Selected extract:

Yehudit Huebner is an elegant, gracious 94-year-old lady, who can truly rest on a rich array of laurels. Apart from her many years at the helm of Emunah as Chairman and President, Ms. Huebner served as Deputy Director General of the Ministry of Interior as well as Israel’s Ambassador to Norway and Iceland. As if all this had not been enough, she also functioned as Vice Mayor and Deputy Mayor of Jerusalem. For all these accomplishments, Ambassador Huebner was honored with the “Religious Zionism” award and the distinction of being “Yakirat Yerushalayim.”
Yehudit Winkler was born in 1921 and grew up in Vienna. At an early age she was exposed to anti-Semitism. “When I went to school at the age of six, I sat next to a little girl whom I became friendly with. I helped her with schoolwork and shared my food with her. One day she asked if it was true that I was Jewish, and when I replied in the affirmative, she said that she could not sit next to me anymore because her father told her that all Jews are dirty dogs,” she recalled. Anti-Semitism became more virulent after Hitler annexed Austria in 1938. Posters appeared on the streets saying, “Jews, go to Palestine.”

Material:
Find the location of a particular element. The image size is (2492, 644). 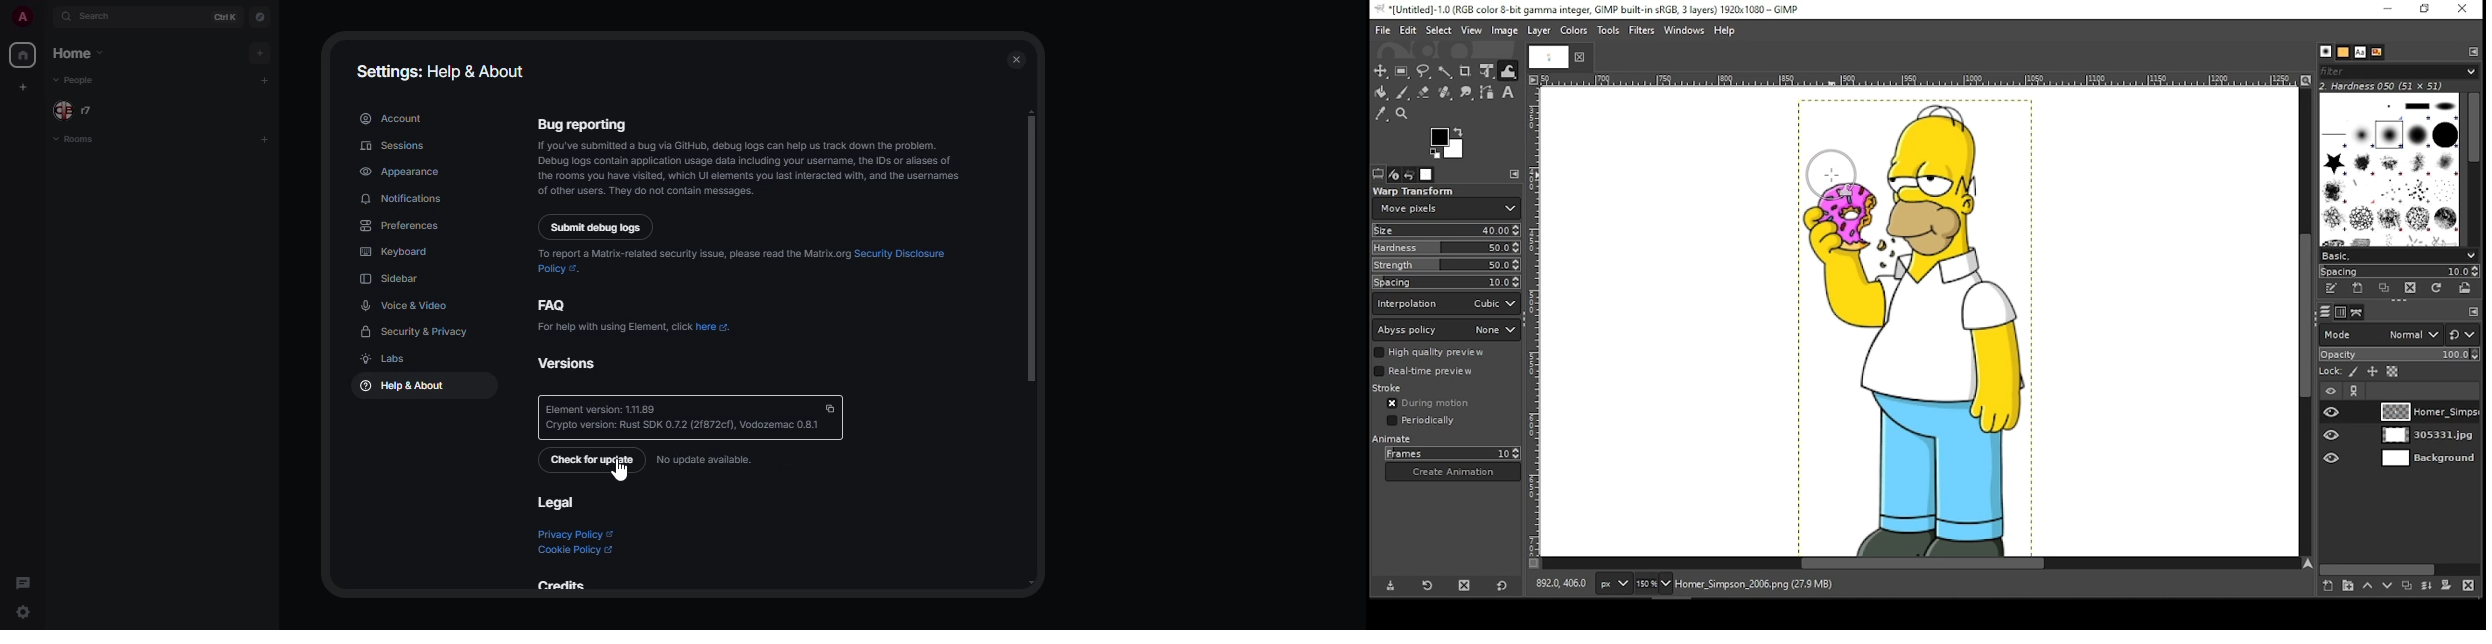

What to work on: According to the profile of Yehudit Huebner above, to which countries did she serve as Israel's ambassador?

Problem solution: Norway and Iceland